Later that evening, as the crescent moon reached the apex of its journey through the clear night sky, Fukasu, Musashi, Takashi, and Kakeru took up positions hiding alongside the raised roads of Takayama's northern fields. Each minute seemed to last an hour, as the four travelers strained to see the source of every flickering shadow and every fleeting sound.

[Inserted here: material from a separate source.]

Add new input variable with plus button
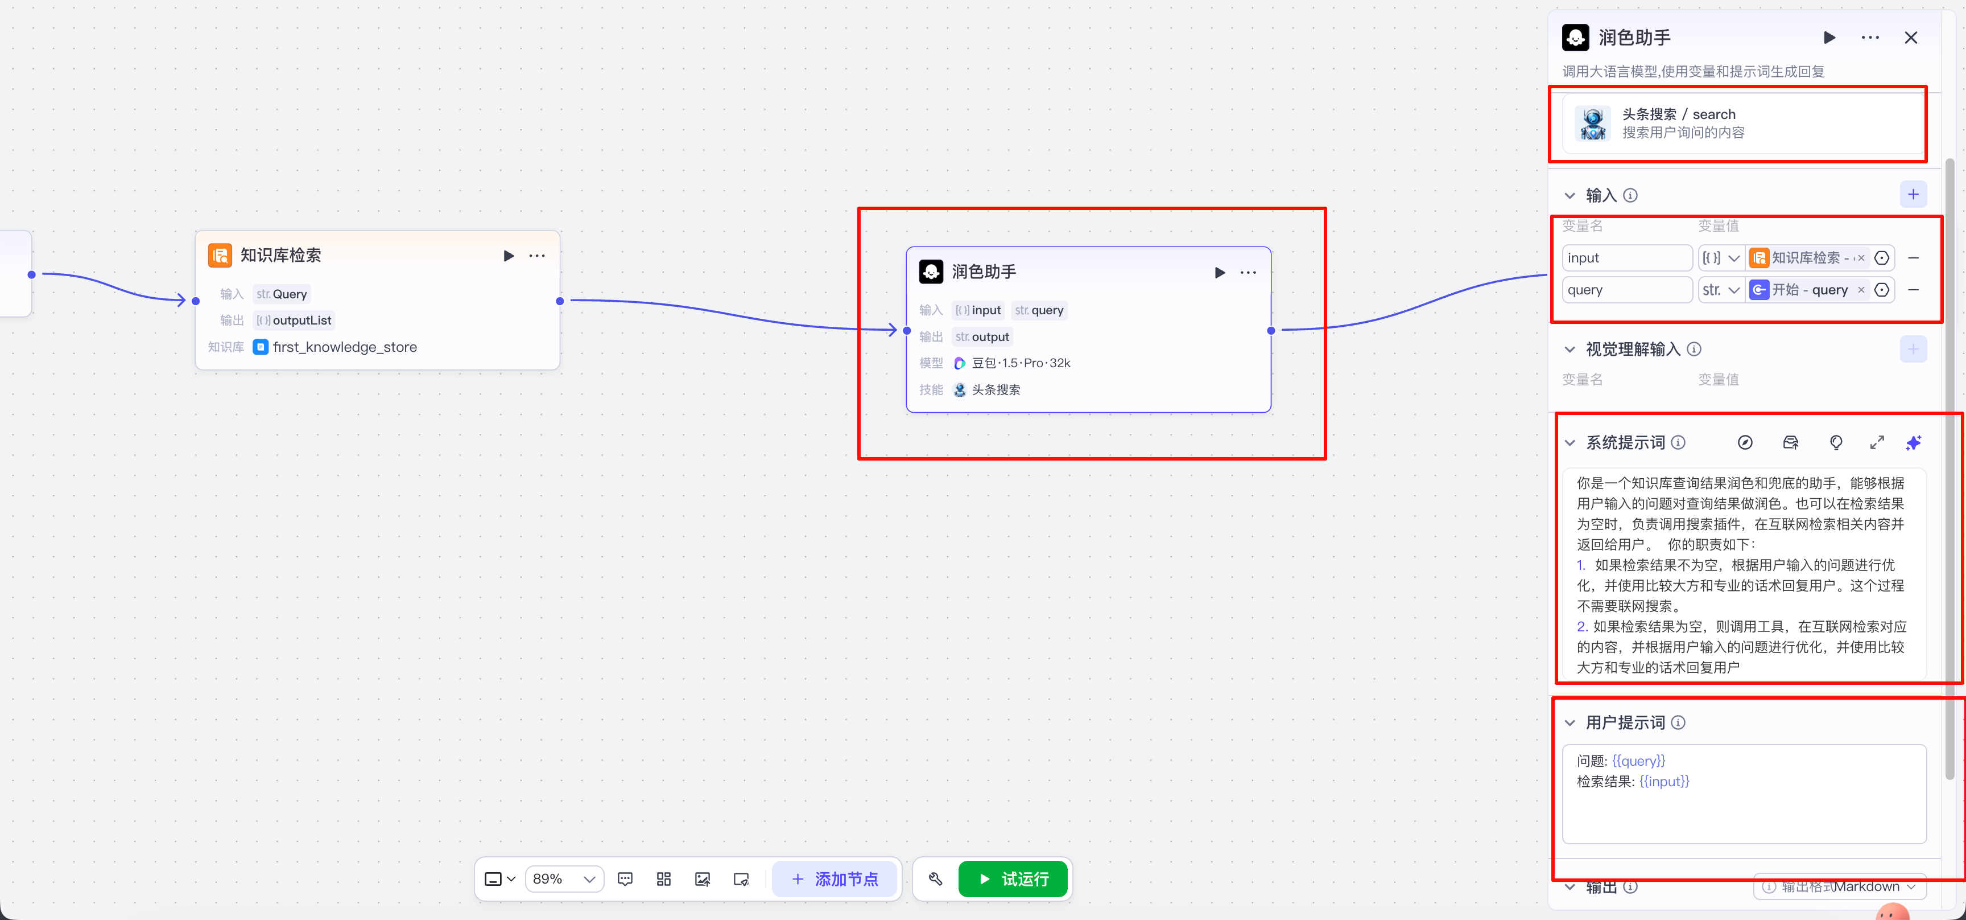This screenshot has width=1966, height=920. 1913,195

Fortunately, they didn't have to wait long. Within an hour, three horse-drawn carts rattled down the road, each piled high with burlap sacks. The carts stopped in the middle of the field, and three black-clad figures descended. After a moment of whispered conversation, they began to unload their cargo. When the first figure sliced into a bag and dumped its contents into the water, the four friends nodded to each other in agreement.
"Fukasu and I have the best chance of surprising them," Takashi whispered. Musashi and Kakeru nodded in agreement, and Fukasu readied her ninja-tō.
"Ok," the young hanyō ninja whispered back. "Let's go kill the bad guys."
 A brief sake glossary.
- Sakagura (also known as a Kura) - a sake brewery. There are hundreds of local sake breweries throughout Tsurukoku, but the breweries in Takayama and Tsumago are among the largest.
- Kuramoto - brewer, head of the kura. He is the noble in charge of the operation of the brewery and the town that supports it.
- Toji - the head brewer. He is responsible for making sure the brewing process is carried out correctly.
- Koji - the rice cultured with mold.